##### TASK DATA #####

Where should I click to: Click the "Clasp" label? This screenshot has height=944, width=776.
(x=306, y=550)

#####
##### TASK DATA #####

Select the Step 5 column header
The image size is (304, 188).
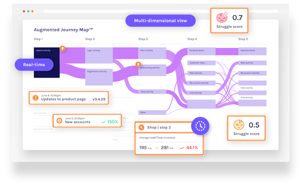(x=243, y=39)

#####

WORK REQUIRED: Can you render the data between the lines holding "Where should I" and "(x=306, y=550)", inclusive, as a Markdown table with columns "Row" and "Line", leaving out any blank lines?

SOLUTION:
| Row | Line |
|---|---|
| 1 | Where should I click to: Click the "Clasp" label? This screenshot has height=944, width=776. |
| 2 | (x=306, y=550) |